Visual AI in Manufacturing Meetup - July 15, 2026

Name: Visual AI in Manufacturing Meetup - July 15, 2026
Start: 2026-07-15
End: 2026-07-15

Jul 15, 2026

9:00 AM - 11:00 AM PST

Online. Register for the Zoom!

Speakers

About this event

Join our virtual meetup to hear talks from experts on cutting-edge topics across AI, ML, and computer vision. View more Computer Vision events here.

Schedule

Agentic Open-Vocabulary Annotation for Industrial Defects

In manufacturing inspection, defects can be open-ended and expensive to label. This leaves detectors brittle as new failure modes and imaging conditions appear. This talk shows how open-vocabulary segmentation and the FiftyOne Agent turn first-pass masks into governed, versioned annotations at scale, with conditional ontologies and risk-level guardrails keeping the loop auditable.

This talk ties the approach to CVPR 2026's VAND 4.0 work on zero-shot VLMs and robustness under distribution shift.

Enabling Multimodal Agents on the Edge

The next generation of AI agents is moving beyond cloud-based text-only models and will interact with the physical multimodal world in real-time.

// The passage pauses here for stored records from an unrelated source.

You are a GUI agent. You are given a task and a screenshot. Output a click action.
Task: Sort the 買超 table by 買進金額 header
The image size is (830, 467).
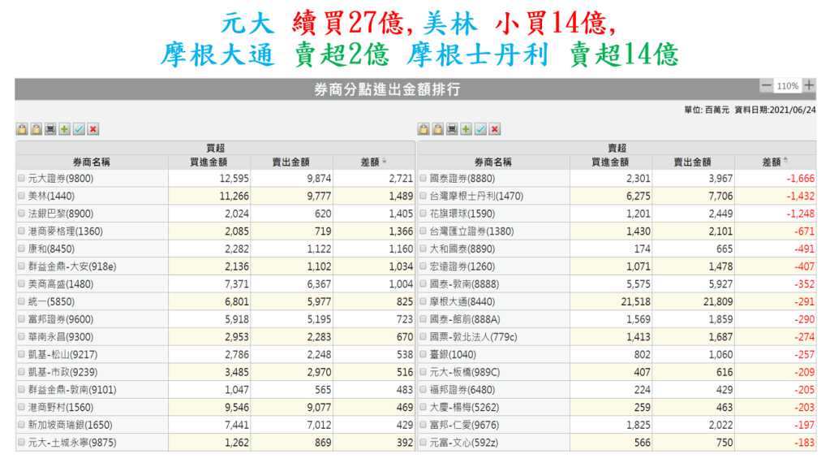pos(209,162)
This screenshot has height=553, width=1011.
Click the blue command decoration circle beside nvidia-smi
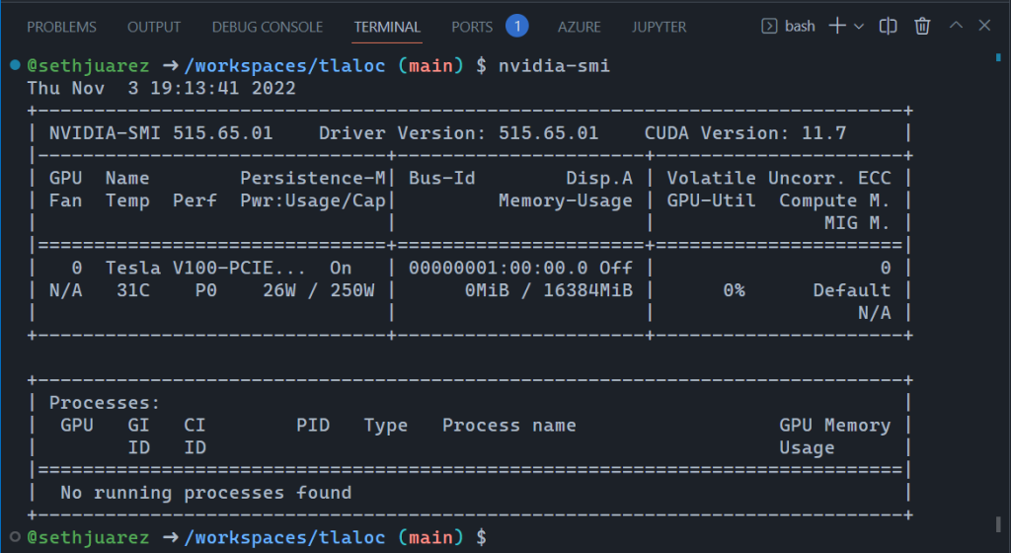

For example in the vision domain, AI agents rely on Vision-Language Models (VLMs) in their backbone. However, deploying massive VLMs with billions of parameters on the edge devices remains a significant engineering hurdle.

Drawing on our recent ICML and CVPR research papers, this session explores advancements in agentic model optimizations, specifically how distillation and pruning transform 'heavyweight' models into lean, edge-ready engines. Lastly, I present our UI agent running on the actual phone that is being developed by our lab's team.

When the Camera Can’t Be Trusted: Health-Aware Visual AI for Reliable Near-Miss Detection

Near-miss detection systems are often evaluated as though every camera frame is equally trustworthy, even though blur, poor exposure, occlusion, contamination, and changing lighting can silently degrade the visual evidence used to make safety decisions. This talk presents an online camera-health framework that estimates visual reliability before downstream perception performance significantly deteriorates.

I will discuss how camera-health signals can support condition-aware evaluation, prioritize human review, reduce unreliable alerts, and trigger appropriate fallback behavior. Drawing from research in safety-critical visual perception, the talk will demonstrate how these principles can be adapted to industrial video systems operating across different cameras, shifts, layouts, and environmental conditions.

The presentation will also connect camera-health monitoring with rare-event discovery and failure-driven dataset improvement for more trustworthy near-miss detection.

Agentic VLM applications in manufacturing

Vision Language Models (VLMs) introduce net-new functionality to vision workloads in manufacturing that traditional computer vision models simply do not offer (e.g., open-vocabulary detection, in-context-learning). Even so, fine-tuned models like YOLO offer a level of precision and recall that today's VLMs struggle to match out-of-the-box.

Through agentic harnesses that coordinate calls to VLMs, we can start to deliver similar reliability on manufacturing-relevant tasks (e.g., many-class, many-instance detection), while also supporting the net new functionalities (e.g., multimodal search) that make VLMs distinct. In this talk, we walk through the design of these harnesses, how you serve them efficiently, and how they deliver value in manufacturing.